Viviana Márton

Personal information
- Nationality: Hungarian, Spanish
- Born: 16 February 2006 (age 20) Tenerife, Spain

Sport
- Country: Hungary
- Sport: Taekwondo
- Weight class: Featherweight
- Club: Hankuk International School
- Coached by: Suvi Mikkonen

Medal record
Women's taekwondo
Representing Hungary
Olympic Games
| Gold medal – first place | 2024 Paris | 67 kg |
World Championships
| Silver medal – second place | 2025 Wuxi | 62 kg |
European Championships
| Gold medal – first place | 2026 Munich | 62 kg |
European U21 Championships
| Gold medal – first place | 2023 Bucharest | 62 kg |
European Junior Championships
| Gold medal – first place | 2021 Sarajevo | 63 kg |
| Gold medal – first place | 2023 Tallinn | 63 kg |

= Viviana Márton =

Hungarian taekwondo practitioner (born 2006)
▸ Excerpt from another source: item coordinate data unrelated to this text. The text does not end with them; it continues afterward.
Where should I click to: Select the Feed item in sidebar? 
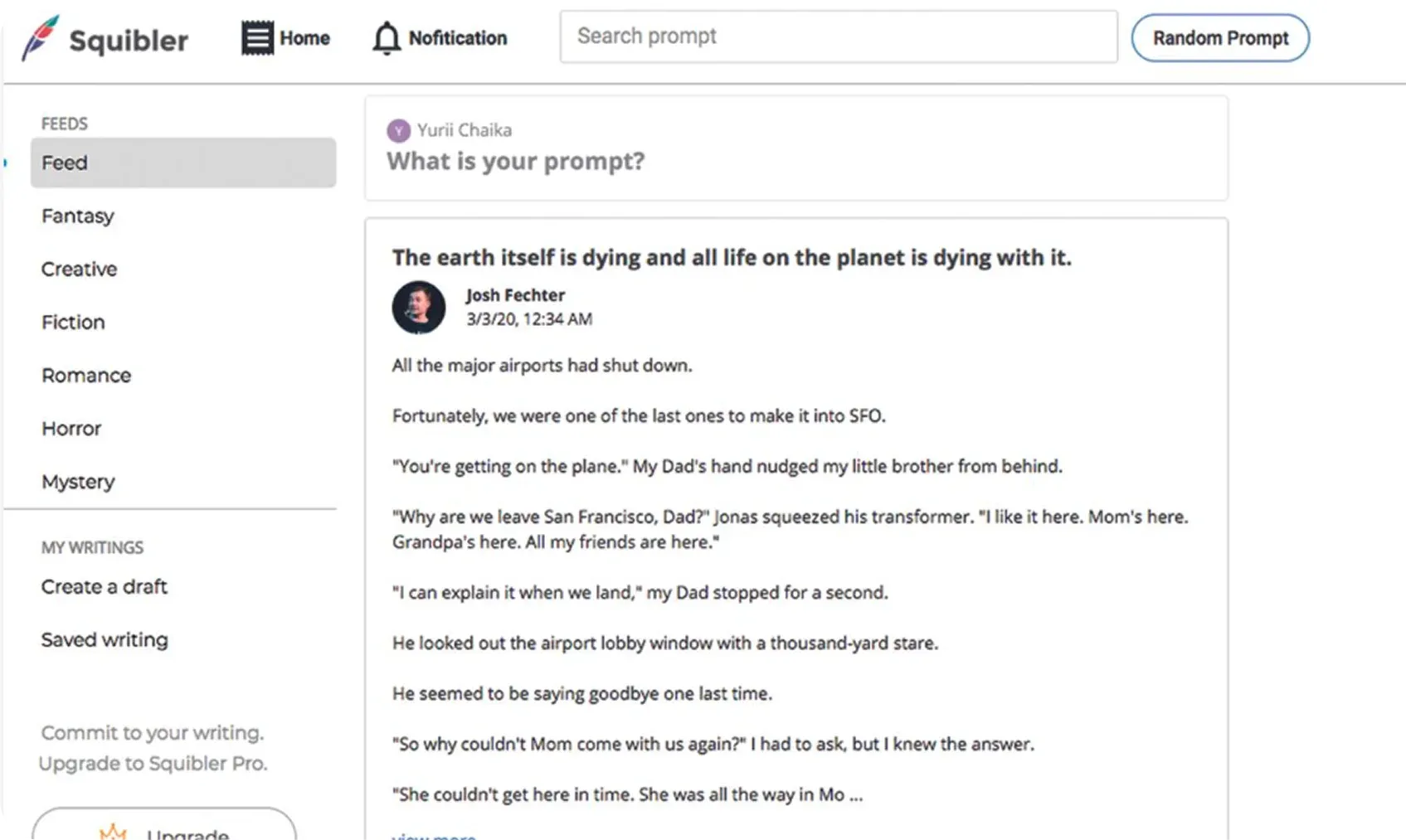tap(182, 163)
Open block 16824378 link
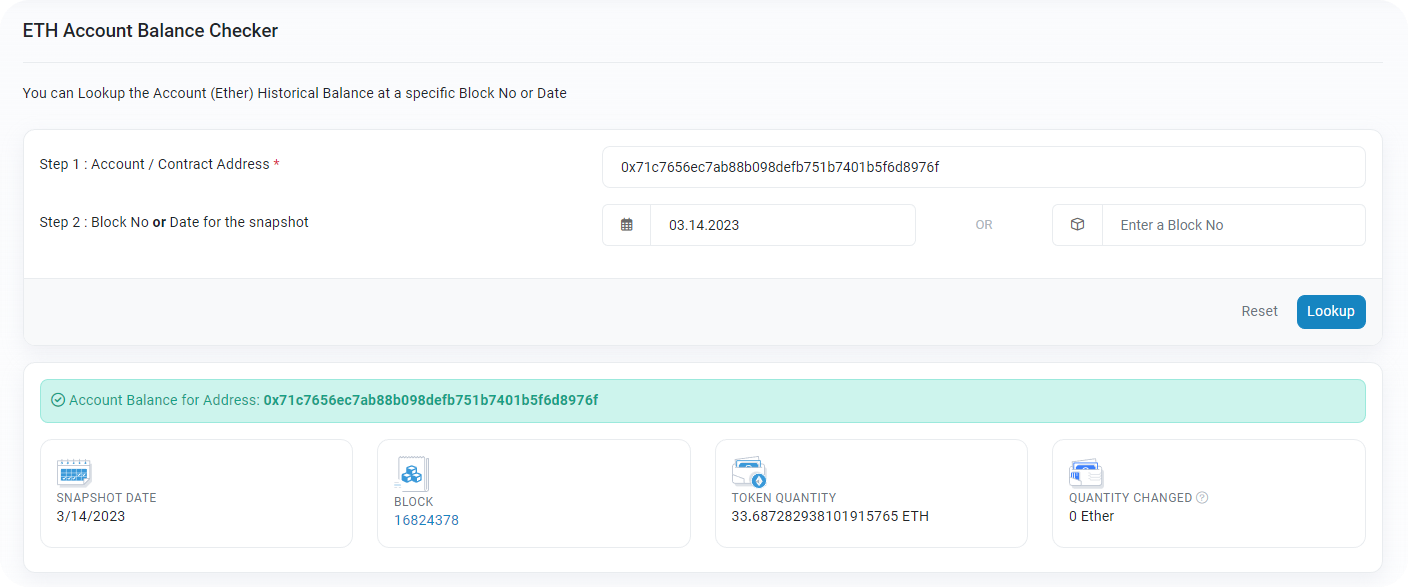Screen dimensions: 1408x587 [426, 520]
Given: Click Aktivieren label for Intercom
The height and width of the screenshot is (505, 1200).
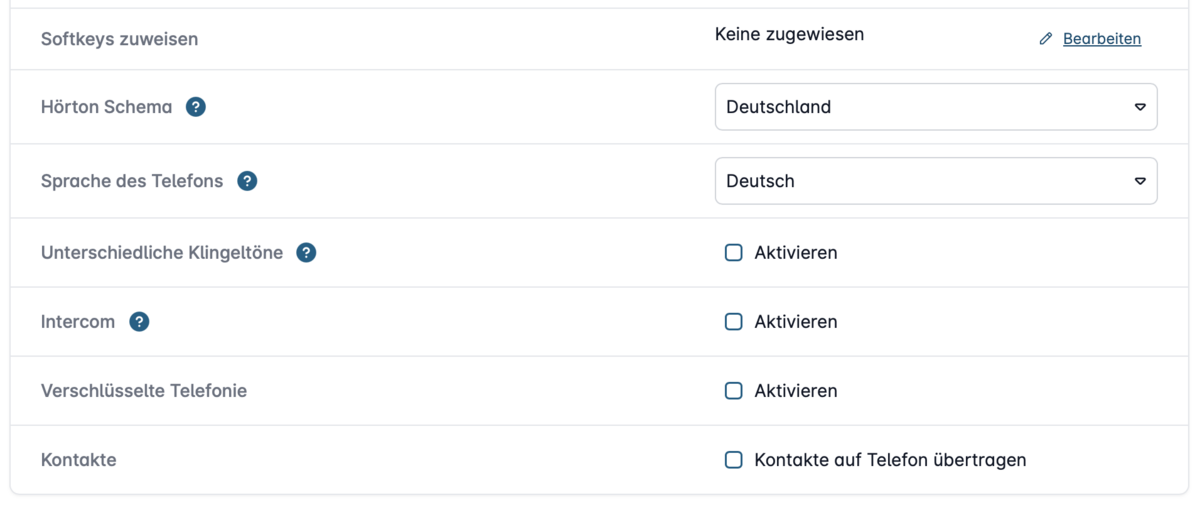Looking at the screenshot, I should [x=796, y=322].
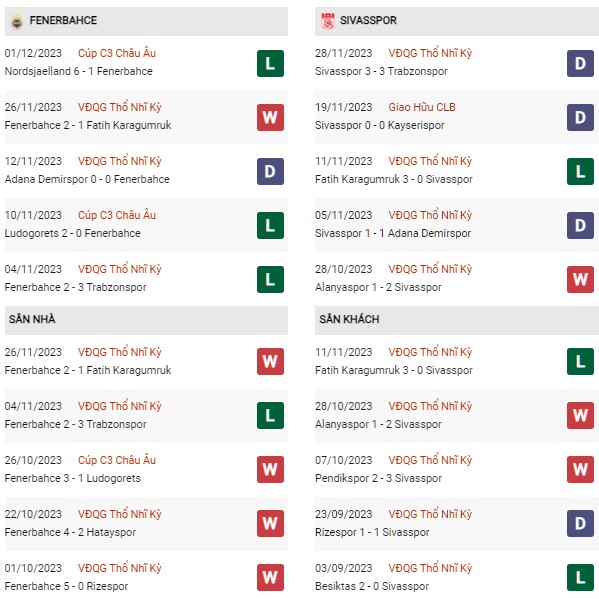Open match Ludogorets 2 - 0 Fenerbahce

pos(73,233)
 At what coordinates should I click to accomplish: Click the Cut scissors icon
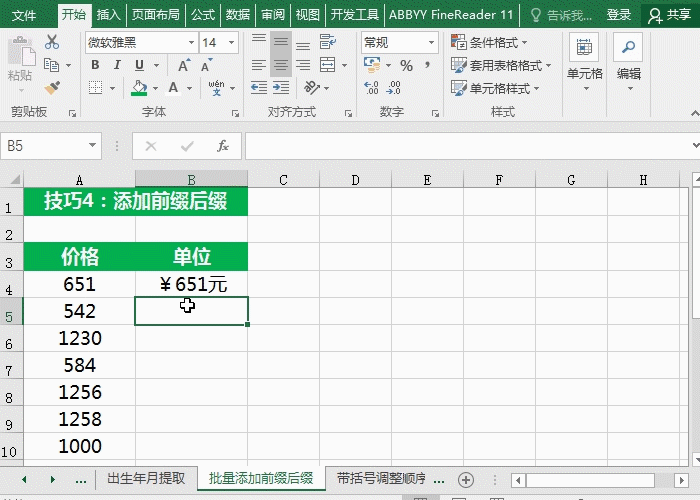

Viviana Márton Kiss (born 16 February 2006) is a Hungarian taekwondo athlete. She won the Olympic gold medal in the women's 67 kg in the 2024 Summer Olympic Games in Paris.

==Early life==
The daughter of Zsolt and Barbara Márton, her father formerly did kickboxing in Budapest and her mother played handball. Her parents moved to the Canary Islands in the early 2000s. She was born in Tenerife, and moved to Madrid in 2018.

==Career==
She trained at the Hankuk club in Madrid and where she was coached by Finnish former Olympic Taekwondo practitioner Suvi Mikkonen. In 2024, she transferred to Újpesti TE in Budapest, Hungary.

===Junior===
She won the 2021 European Junior Taekwondo Championships in Sarajevo, beating Greek Theopoula Sarvanaki in the final of the −63 kg division.

She won gold at the Junior European Championships in taekwondo in Tallinn in August 2023 defeating Croat Dora Meštrović in the final of the 63 kg division.

She won the 2023 European U21 Taekwondo Championships 62 kg title in Bucharest in November 2023, defeating her sister Luana in the final.

===Senior===
She competed at the 2023 European Games in the 67 kg category in Kraków.

She competed at the 2023 World Taekwondo Championships and reached the quarterfinals of the 62 kg category in Baku.

She competed at the 2024 European Taekwondo Olympic Qualification Tournament in Sofia, Bulgaria, and qualified for the 2024 Olympic Games in the −67 kg division. Competing at the Games on 9 August 2024, she won the gold medal at the 67 kg weight category, also known as welterweight, after winning four fights and defeating the Serbian Aleksandra Perišić in the final by 2–0.

She was a bronze medalist at the 2025 Belgian Open and won the British Taekwondo International Open in Manchester in March 2025. In September, she won the 2025 German Open in the -62kg division. In October, she competed at the 2025 World Taekwondo Championships and won a silver medal in the 62 kg category, losing to Wafa Masghouni in the finals. Márton led throughout the first round, before Masghouni landed a body kick in the closing seconds to tie the score at 7–7 and win the round on connections. The second round remained scoreless, but Masghouni once again won the round on connections. On her way to the final she did not lose a round, and recorded a win over defending champion Liliia Khuzina in the quarterfinals.

In May 2026, she was the gold medalist at the 2026 European Taekwondo Championships in Munich, Germany, having faced Spaniard Elsa Secanell in the final.

==Personal life==
She has a twin sister, Luana Márton, who also competes internationally in Taekwondo.